Utilities are rapidly coming off the sidelines and tackling the opportunity to integrate EVs head on. Sales of plug-in EVs (PEVs) in the United States have reached nearly 120,000 units so far in 2017, up 28% from the same period last year, according to HybridCars.com. Utilities are more actively planning to accommodate the growing numbers of cars plugging in at residences, workplaces, and in public spaces. Utilities also are working toward using the largely controllable load to balance renewable generation assets.
PacifiCorp Making Moves
In Oregon, PacifiCorp reached an agreement with the Oregon Public Utility Commission (Oregon PUC) and other stakeholders to invest $2 million in EV charging infrastructure that will include the “incorporation of emerging technologies, such as renewable generation, energy storage or direct load control.” PacifiCorp joins fellow Oregon utilities Portland General Electric and Avista in piloting EV charging investment in order to better serve EV drivers and provide more flexibility in managing the grid.
Developments in Ohio and California Enable Integration
In Ohio, AEP and a group of stakeholders reached an agreement to provide rebates of up to 100% for installing charging stations. The $9.5 million deal will include both Level 2 and DC fast charging stations, including a provision to spend 10% in low income communities. Pending approval, the spending plan would be implemented as part of the Smart Columbus electrification program that will coordinate with power provider AEP Ohio’s efforts to increase the amount of renewable generation.
In the PEV leading state of California, utilities and automakers are working to standardize and expand vehicle-to-grid integration. The Vehicle-Grid Integration Communications Protocol Working Group is developing recommendations for the California PUC in response to an earlier executive order that mandates that EV charging be integrated into grid operations. The working group is expected to complete its recommendations in October 2017.
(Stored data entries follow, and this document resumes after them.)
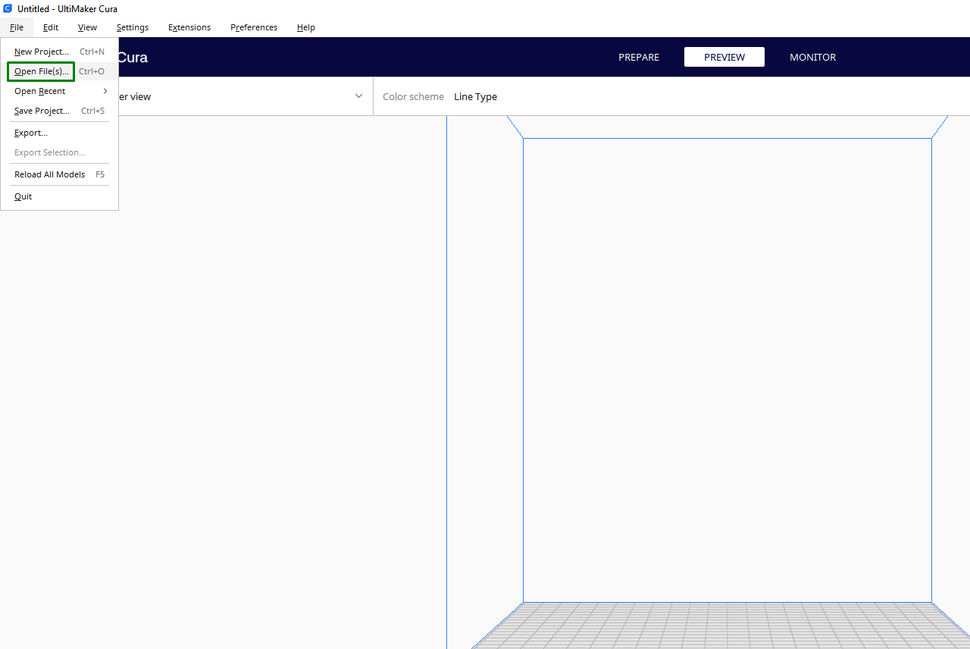Open the Settings menu
This screenshot has width=970, height=649.
131,27
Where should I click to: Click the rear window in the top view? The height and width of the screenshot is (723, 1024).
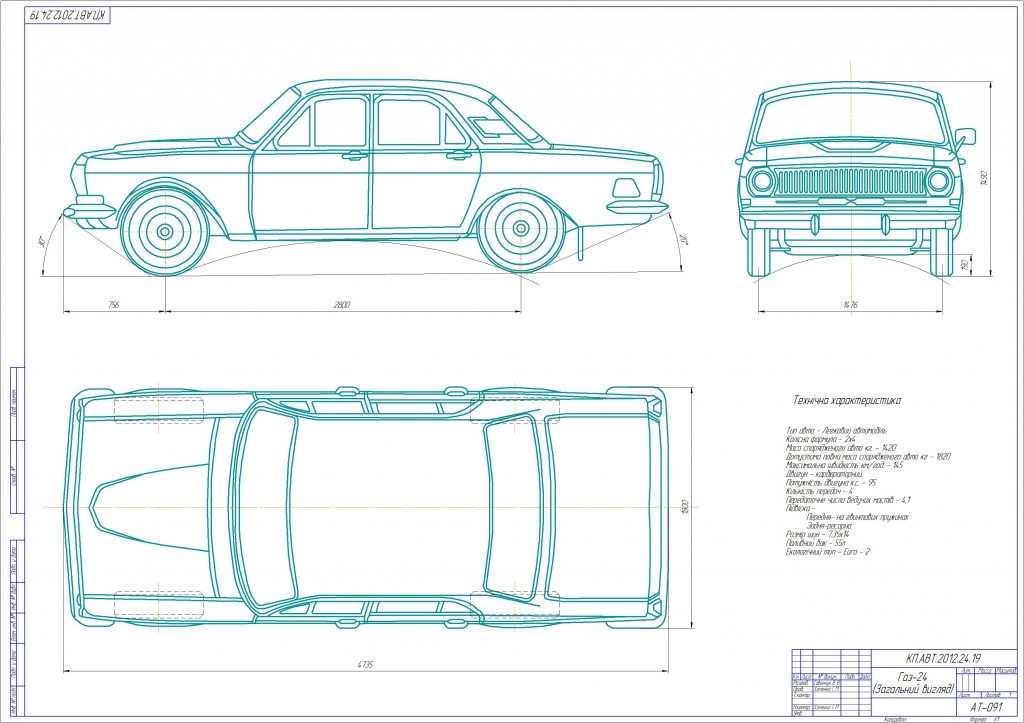[514, 507]
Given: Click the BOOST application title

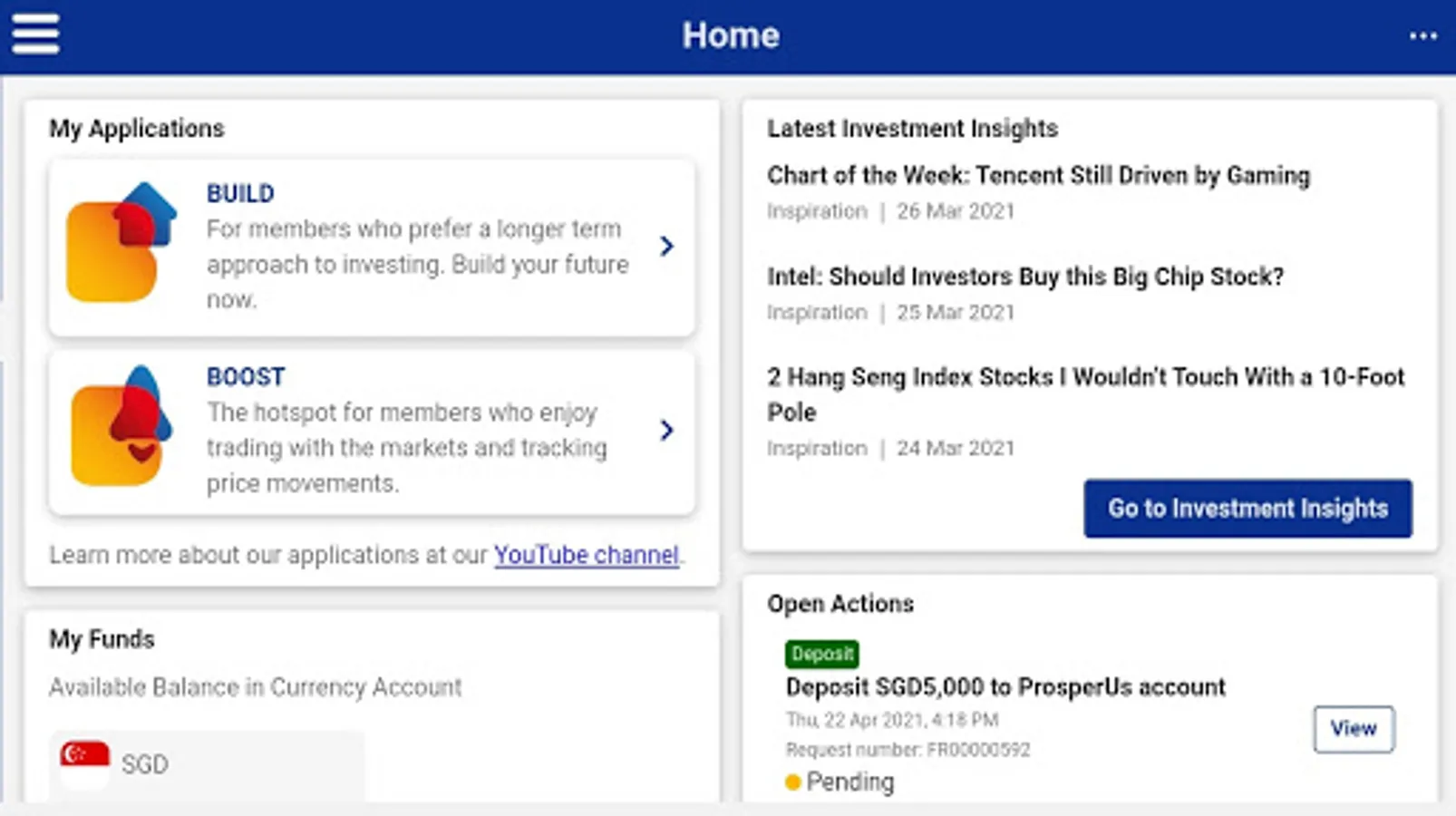Looking at the screenshot, I should tap(246, 376).
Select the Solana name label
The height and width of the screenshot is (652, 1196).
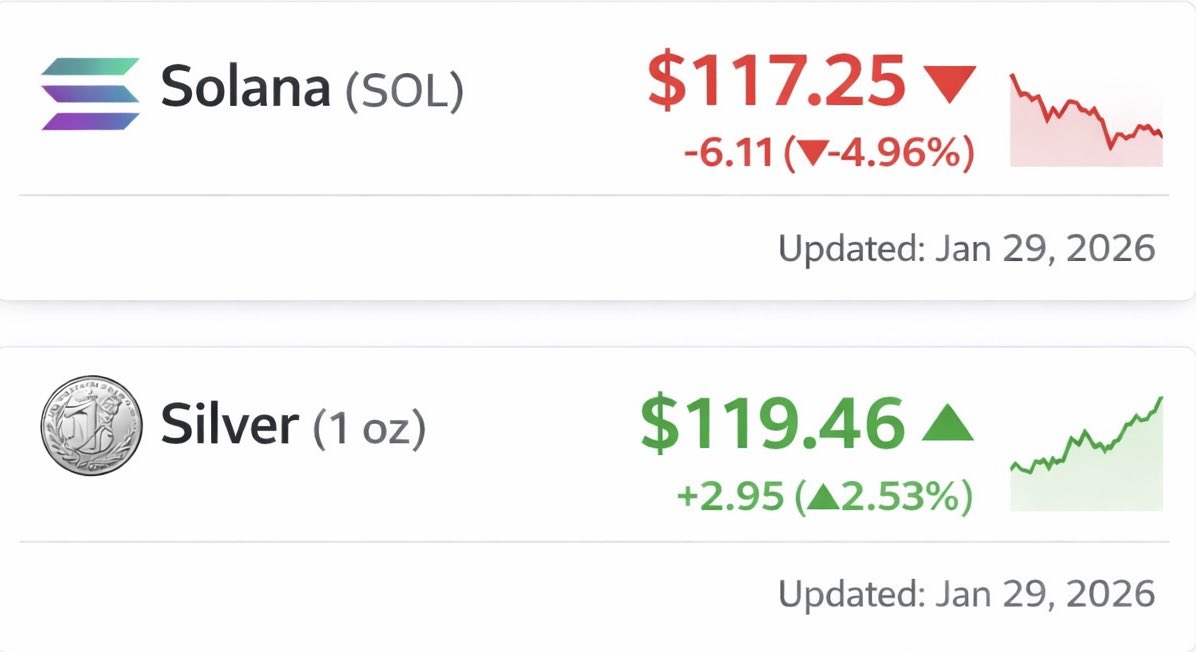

Revenue Rises in Next 3 Years
By 2020, annual EV charging services revenue in the United States will reach $900 million, according to Navigant Research’s report Electric Vehicle Charging Impacts. By necessity, utilities will play a pivotal role in delivering and managing the power delivered to PEVs. Due to the flexibility in timing when vehicles are charged, and their benefits as mobile energy storage units, utilities increasingly view EV charging as integral to management of distributed energy resources (DER).
EV charging services company eMotorWerks is building products to integrate charging into grid operations The company, which according to ChargedEVs is working with Pacific Gas and Electric and Sonoma Clean Power to intelligently manage its EV charging units, has reduced the price of its smart charging stations by $50.
Learn about PEV Integration
A great place to learn about how PEVs are being integrated into grid operations is the EVs & The Grid Summit, which will be held October 17-19 in San Francisco. The event will feature panels focused on the impacts of fast charging and utility EV rate programs, and I will be moderating a panel on regulatory programs from across the United States.